→ **To do**: Output exactly the lines between the line that contains "Automation Line - Automation" and the last line of the material, counting both.

→ **Provided entries**:
################

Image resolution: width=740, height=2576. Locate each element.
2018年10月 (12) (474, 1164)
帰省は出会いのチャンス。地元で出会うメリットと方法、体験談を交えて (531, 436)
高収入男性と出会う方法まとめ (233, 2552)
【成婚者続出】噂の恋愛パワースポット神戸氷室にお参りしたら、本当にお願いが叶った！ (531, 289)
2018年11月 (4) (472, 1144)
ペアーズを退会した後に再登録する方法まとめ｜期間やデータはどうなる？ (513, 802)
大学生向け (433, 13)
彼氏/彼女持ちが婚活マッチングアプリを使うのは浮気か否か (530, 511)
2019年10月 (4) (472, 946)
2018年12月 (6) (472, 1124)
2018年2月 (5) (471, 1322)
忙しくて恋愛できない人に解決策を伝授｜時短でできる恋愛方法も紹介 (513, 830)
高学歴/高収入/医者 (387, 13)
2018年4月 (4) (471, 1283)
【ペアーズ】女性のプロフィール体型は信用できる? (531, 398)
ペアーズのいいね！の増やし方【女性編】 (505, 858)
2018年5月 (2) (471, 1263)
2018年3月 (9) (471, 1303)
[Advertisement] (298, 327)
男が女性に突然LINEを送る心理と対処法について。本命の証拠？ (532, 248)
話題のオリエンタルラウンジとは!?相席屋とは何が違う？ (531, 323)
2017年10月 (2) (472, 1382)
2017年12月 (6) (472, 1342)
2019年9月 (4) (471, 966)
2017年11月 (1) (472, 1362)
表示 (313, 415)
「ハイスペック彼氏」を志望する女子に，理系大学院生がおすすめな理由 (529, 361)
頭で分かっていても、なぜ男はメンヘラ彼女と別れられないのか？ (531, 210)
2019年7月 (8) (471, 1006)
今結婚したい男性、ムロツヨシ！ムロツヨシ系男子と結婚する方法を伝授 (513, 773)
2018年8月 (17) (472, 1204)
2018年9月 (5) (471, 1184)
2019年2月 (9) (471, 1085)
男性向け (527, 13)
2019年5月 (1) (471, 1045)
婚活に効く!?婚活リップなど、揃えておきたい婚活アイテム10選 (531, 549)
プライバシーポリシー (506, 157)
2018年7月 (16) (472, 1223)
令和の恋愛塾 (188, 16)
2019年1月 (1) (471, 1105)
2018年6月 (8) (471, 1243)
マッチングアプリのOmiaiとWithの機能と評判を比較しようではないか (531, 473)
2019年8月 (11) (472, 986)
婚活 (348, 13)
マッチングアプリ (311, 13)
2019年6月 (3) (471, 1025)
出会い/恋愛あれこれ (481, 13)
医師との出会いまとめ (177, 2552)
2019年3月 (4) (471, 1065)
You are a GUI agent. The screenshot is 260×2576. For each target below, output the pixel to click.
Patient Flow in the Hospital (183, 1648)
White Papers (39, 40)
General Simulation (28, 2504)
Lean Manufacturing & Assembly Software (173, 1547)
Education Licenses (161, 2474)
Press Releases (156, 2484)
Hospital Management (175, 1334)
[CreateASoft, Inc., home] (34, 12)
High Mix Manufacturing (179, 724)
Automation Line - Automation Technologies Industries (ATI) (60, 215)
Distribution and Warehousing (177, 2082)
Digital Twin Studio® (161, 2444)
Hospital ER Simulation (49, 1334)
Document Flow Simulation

################

→ **Result below**:
Automation Line - Automation Technologies Industries (ATI) (60, 215)
Distribution and Warehousing (177, 2082)
Digital Twin Studio® (161, 2444)
Hospital ER Simulation (49, 1334)
Document Flow Simulation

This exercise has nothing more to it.